An exact transcription is needed, starting at the line containing "Given: Expand the" and running through the last line of the records, with every picture left out.

Screenshot grounding data
"""

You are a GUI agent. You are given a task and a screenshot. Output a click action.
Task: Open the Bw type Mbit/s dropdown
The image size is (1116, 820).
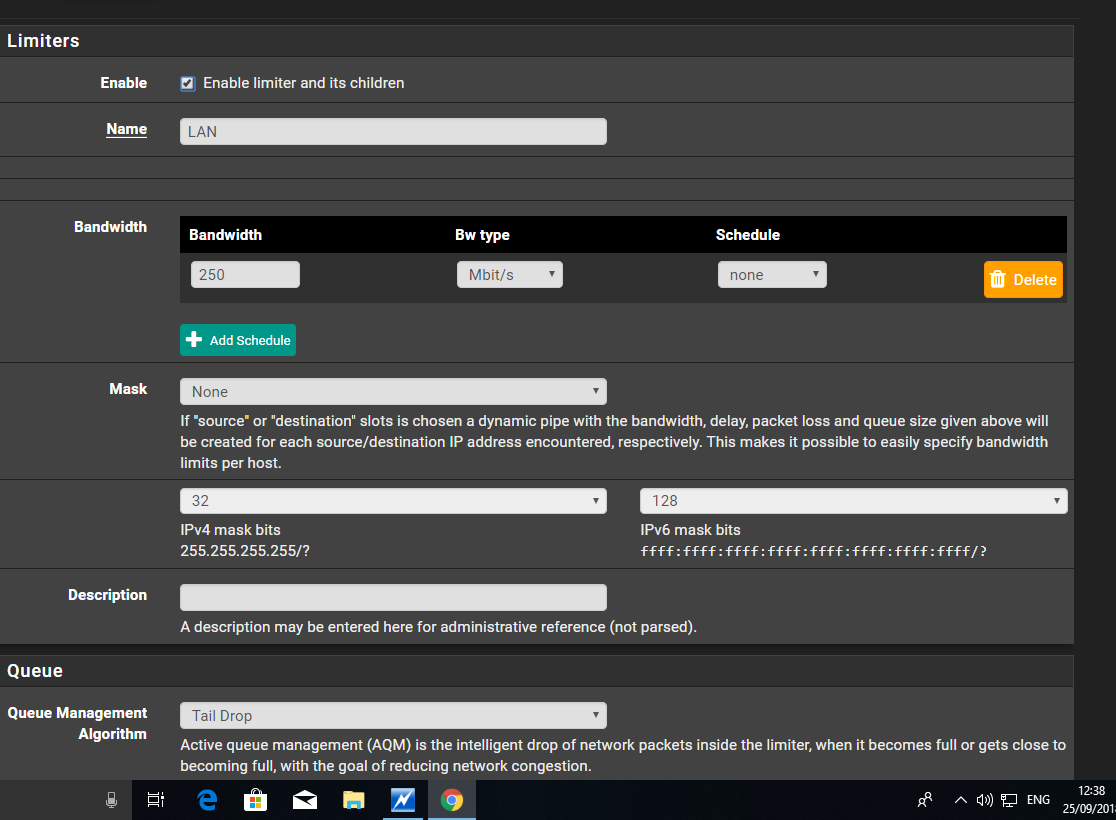pos(509,275)
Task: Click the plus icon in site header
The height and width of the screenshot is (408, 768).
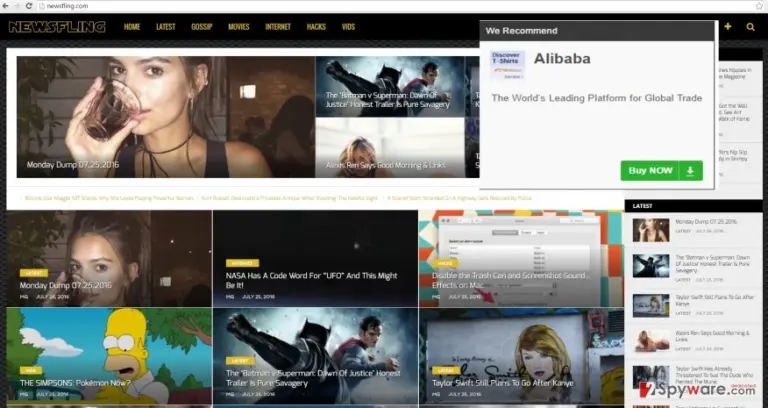Action: coord(728,26)
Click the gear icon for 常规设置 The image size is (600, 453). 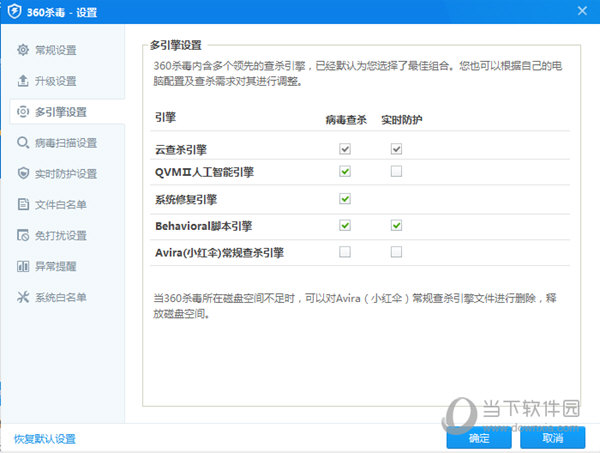[23, 50]
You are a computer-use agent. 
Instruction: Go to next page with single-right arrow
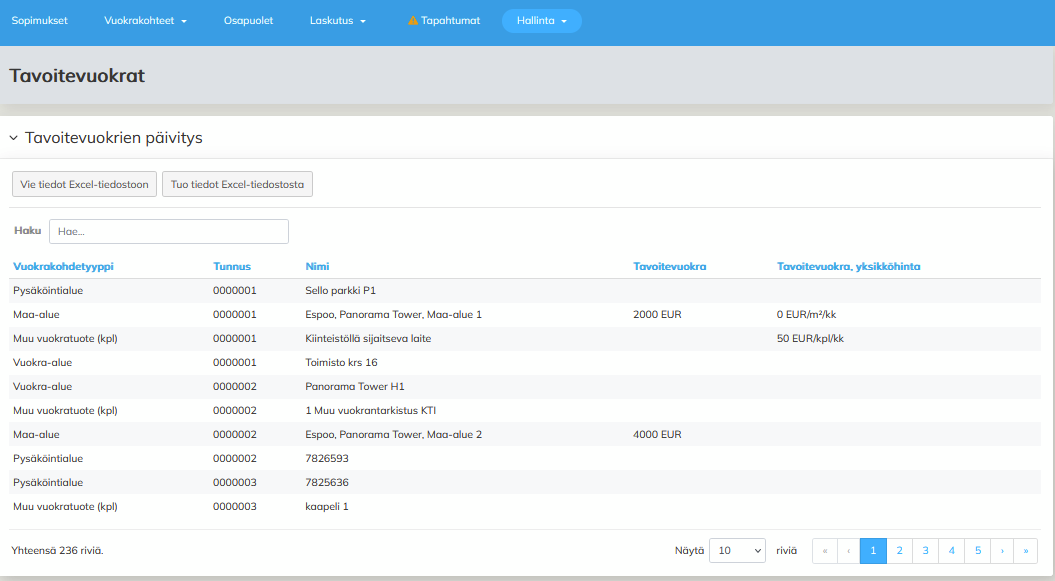(x=1002, y=551)
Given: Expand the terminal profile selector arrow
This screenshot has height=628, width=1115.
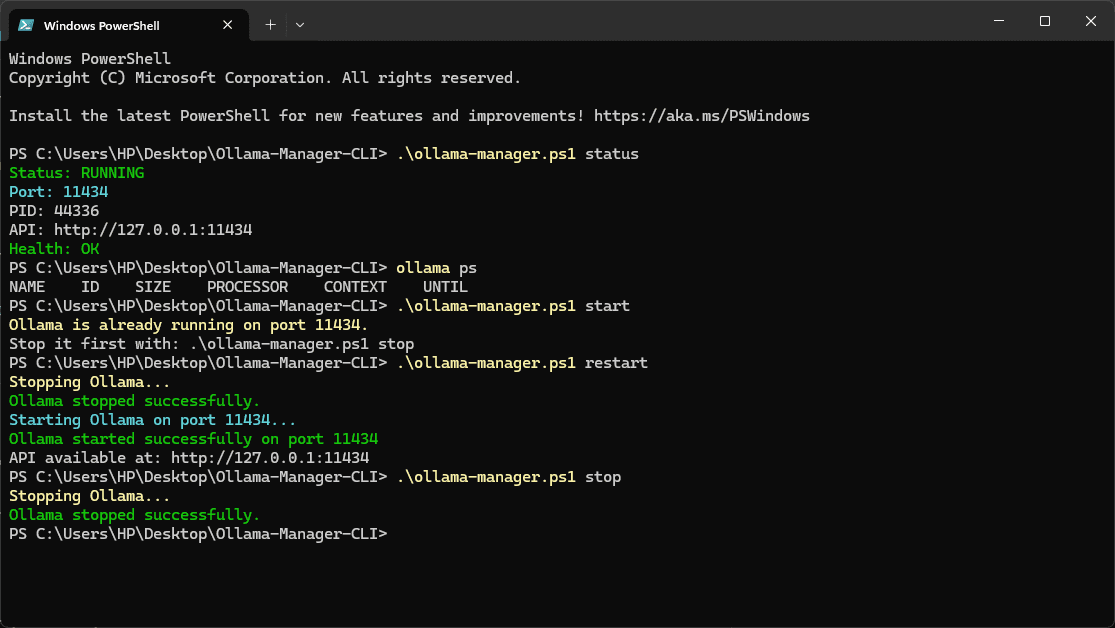Looking at the screenshot, I should tap(297, 24).
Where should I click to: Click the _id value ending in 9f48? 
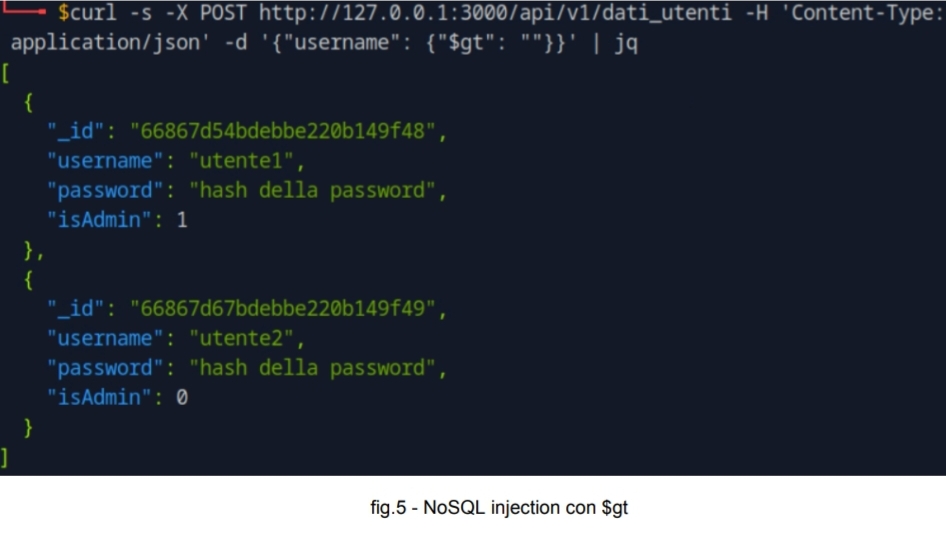pyautogui.click(x=283, y=131)
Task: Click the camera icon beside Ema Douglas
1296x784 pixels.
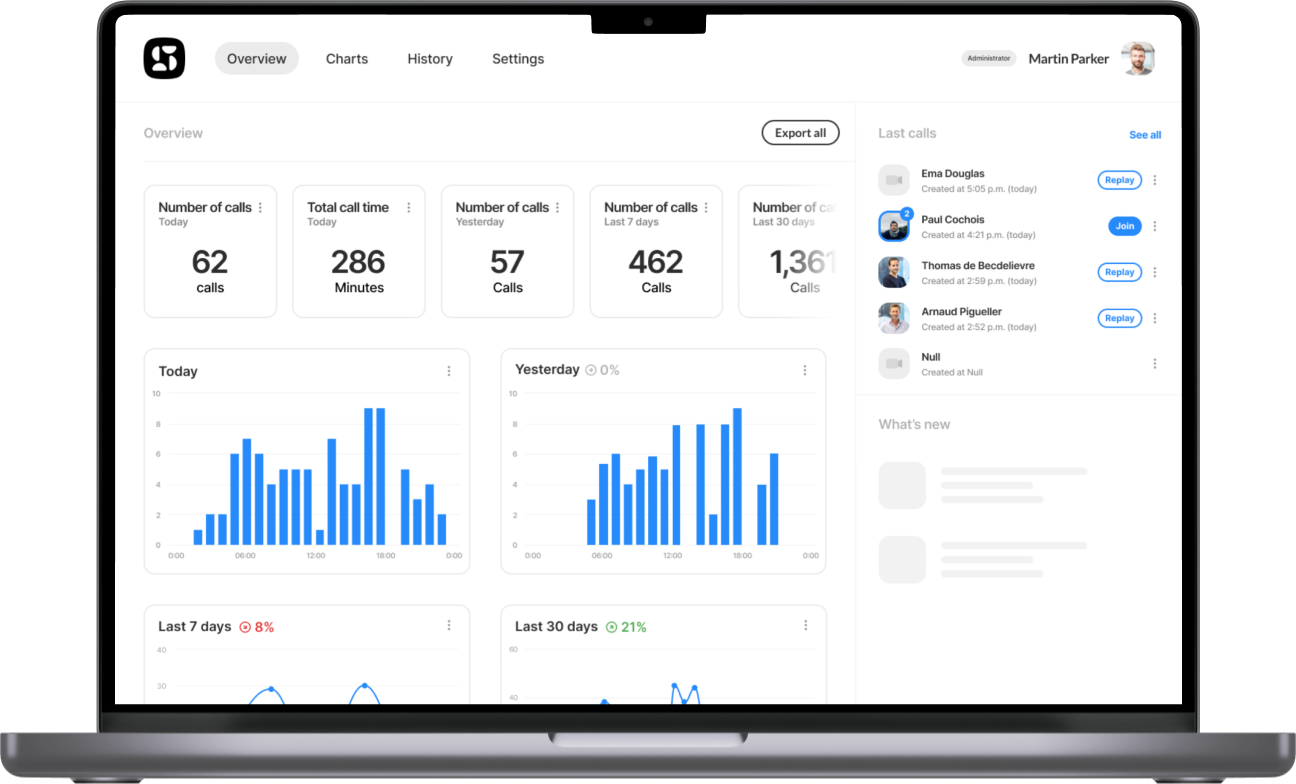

"""

__Solved exercise__.
Given: Expand the terminal profile selector arrow
This screenshot has height=628, width=1115.
Looking at the screenshot, I should tap(297, 24).
Where should I click to: Click the _id value ending in 9f48? 
pyautogui.click(x=283, y=131)
Task: Click the camera icon beside Ema Douglas
1296x784 pixels.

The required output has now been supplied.